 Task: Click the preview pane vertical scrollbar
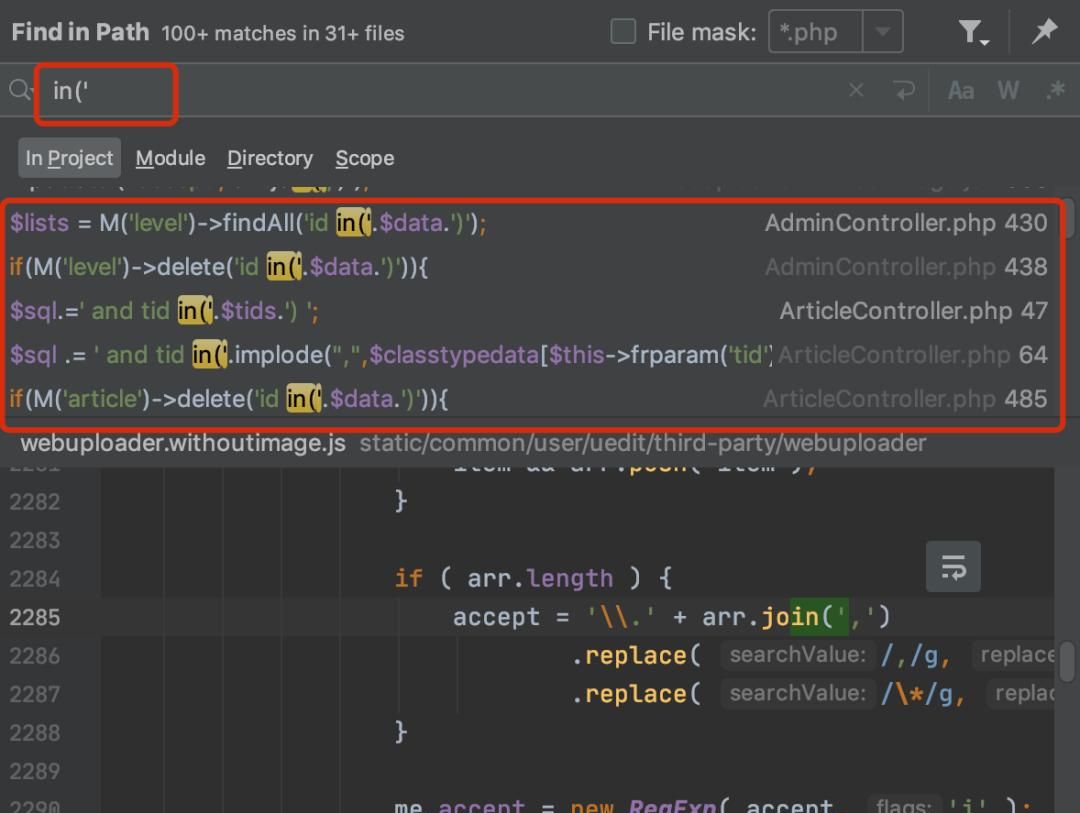click(1067, 662)
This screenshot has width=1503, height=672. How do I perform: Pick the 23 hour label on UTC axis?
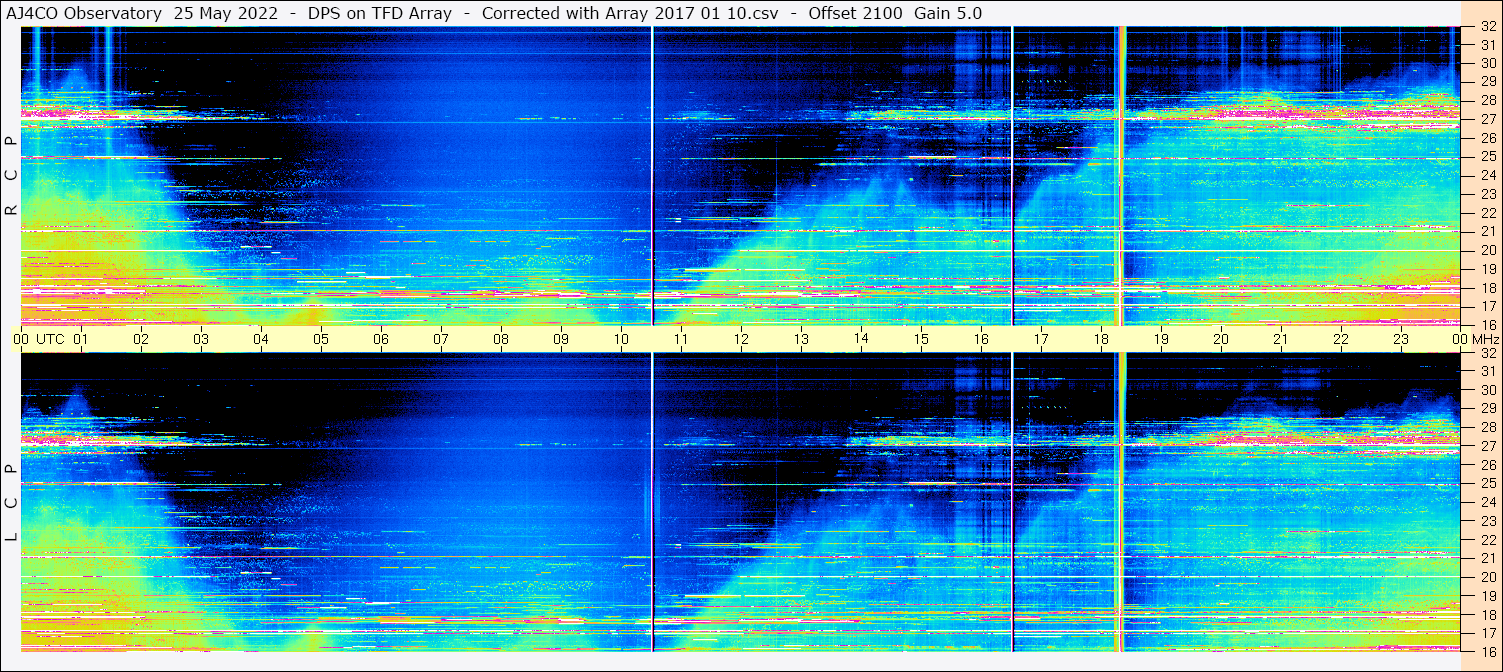1401,339
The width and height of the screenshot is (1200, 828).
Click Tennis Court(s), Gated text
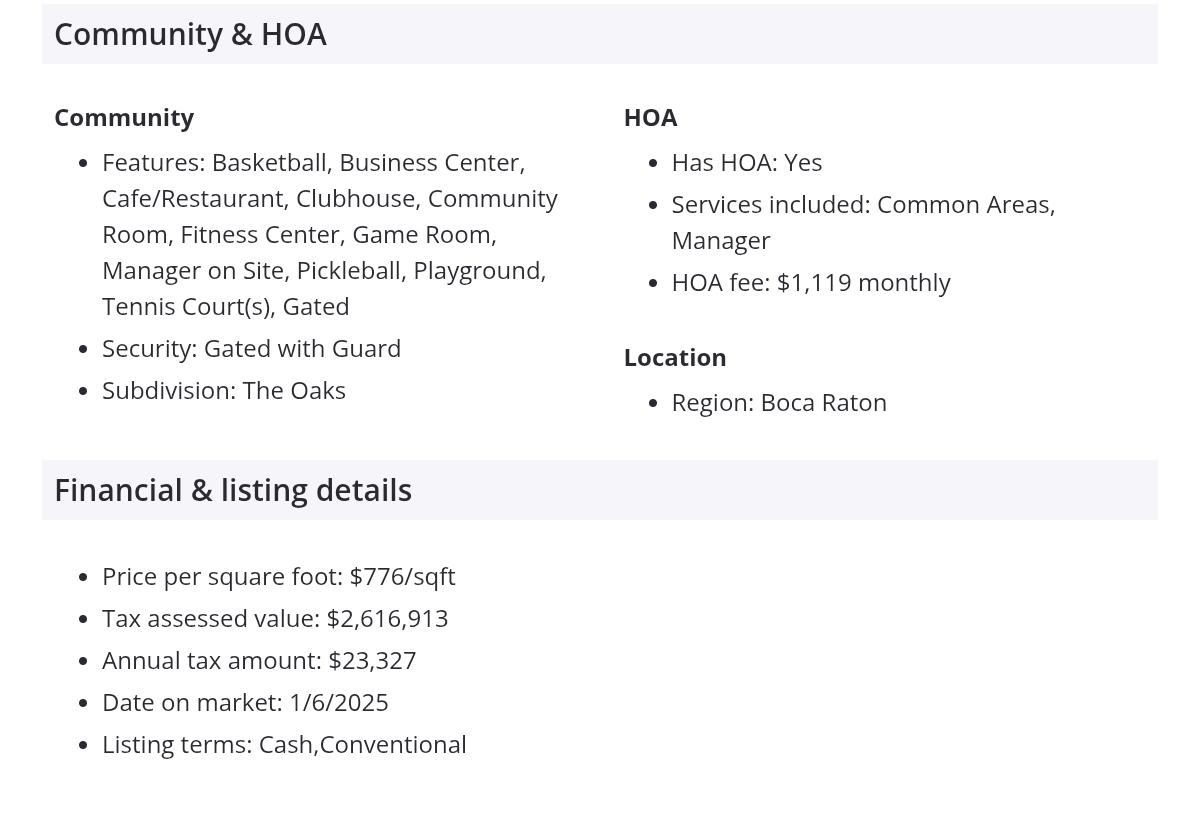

## PROBLEM TO WORK ON
Can the lines from the one with "This screenshot has" to the end of the records above be quoted exactly, both ends included, with every picture omitted?

## ANSWER SPACE
This screenshot has width=1503, height=672. How do I perform: Pick the 23 hour label on UTC axis?
1401,339
The width and height of the screenshot is (1200, 828).
Click Tennis Court(s), Gated text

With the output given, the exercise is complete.